Work instruction:
Copy verbatim the block of lines in the entries below whose first line contains "You are a computer-use agent. 2030x1372" and whose last line contains "Given: Click the". Leave out all other lines.

Material provided:
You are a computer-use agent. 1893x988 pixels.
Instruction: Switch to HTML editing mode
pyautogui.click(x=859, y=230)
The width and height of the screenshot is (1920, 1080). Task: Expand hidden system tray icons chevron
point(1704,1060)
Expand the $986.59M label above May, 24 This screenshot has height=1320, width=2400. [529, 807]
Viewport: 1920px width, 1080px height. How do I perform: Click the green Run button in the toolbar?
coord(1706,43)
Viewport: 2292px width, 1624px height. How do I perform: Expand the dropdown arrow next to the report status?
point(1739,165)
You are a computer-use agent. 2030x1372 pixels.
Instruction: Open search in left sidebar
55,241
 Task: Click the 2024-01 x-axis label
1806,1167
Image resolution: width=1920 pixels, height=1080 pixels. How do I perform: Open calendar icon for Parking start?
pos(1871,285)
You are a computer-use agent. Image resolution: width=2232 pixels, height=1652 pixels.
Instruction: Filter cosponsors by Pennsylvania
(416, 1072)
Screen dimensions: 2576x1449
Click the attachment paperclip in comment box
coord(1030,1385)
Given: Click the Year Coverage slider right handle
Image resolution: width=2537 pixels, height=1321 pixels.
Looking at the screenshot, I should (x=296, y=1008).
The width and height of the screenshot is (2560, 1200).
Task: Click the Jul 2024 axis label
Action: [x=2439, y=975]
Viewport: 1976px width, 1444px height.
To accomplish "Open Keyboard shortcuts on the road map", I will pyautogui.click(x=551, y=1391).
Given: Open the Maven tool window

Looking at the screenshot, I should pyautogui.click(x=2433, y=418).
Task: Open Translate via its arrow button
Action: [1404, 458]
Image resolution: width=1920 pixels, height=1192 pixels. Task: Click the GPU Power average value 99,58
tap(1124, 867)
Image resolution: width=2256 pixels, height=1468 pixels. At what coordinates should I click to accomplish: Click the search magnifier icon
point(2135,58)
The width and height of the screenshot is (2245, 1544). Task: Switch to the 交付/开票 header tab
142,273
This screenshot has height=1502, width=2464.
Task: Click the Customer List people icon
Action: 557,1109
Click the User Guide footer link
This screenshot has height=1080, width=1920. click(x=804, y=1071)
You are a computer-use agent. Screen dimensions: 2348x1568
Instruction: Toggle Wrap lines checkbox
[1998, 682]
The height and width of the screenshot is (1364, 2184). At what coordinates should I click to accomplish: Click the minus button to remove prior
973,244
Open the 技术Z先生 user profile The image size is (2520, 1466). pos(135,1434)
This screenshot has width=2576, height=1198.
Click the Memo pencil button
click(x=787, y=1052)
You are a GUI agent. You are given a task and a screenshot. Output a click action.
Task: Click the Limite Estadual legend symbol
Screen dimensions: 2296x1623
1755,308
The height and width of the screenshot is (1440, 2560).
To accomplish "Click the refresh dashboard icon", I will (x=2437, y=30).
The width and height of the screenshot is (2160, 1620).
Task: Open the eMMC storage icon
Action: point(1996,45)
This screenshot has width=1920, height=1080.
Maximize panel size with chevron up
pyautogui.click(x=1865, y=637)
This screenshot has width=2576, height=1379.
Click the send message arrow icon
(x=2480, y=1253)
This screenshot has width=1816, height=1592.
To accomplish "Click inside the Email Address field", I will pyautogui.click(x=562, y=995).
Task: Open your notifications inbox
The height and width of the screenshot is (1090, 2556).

Result of this exercise:
You are a computer-use agent. 2030x1372 pixels.
Instruction: Open search in left sidebar
55,241
 Task: Click the 2024-01 x-axis label
1806,1167
Image resolution: width=1920 pixels, height=1080 pixels. How do I perform: Open calendar icon for Parking start?
pos(1871,285)
You are a computer-use agent. Image resolution: width=2232 pixels, height=1652 pixels.
Instruction: Filter cosponsors by Pennsylvania
(416, 1072)
Screen dimensions: 2576x1449
Click the attachment paperclip in comment box
coord(1030,1385)
Given: Click the Year Coverage slider right handle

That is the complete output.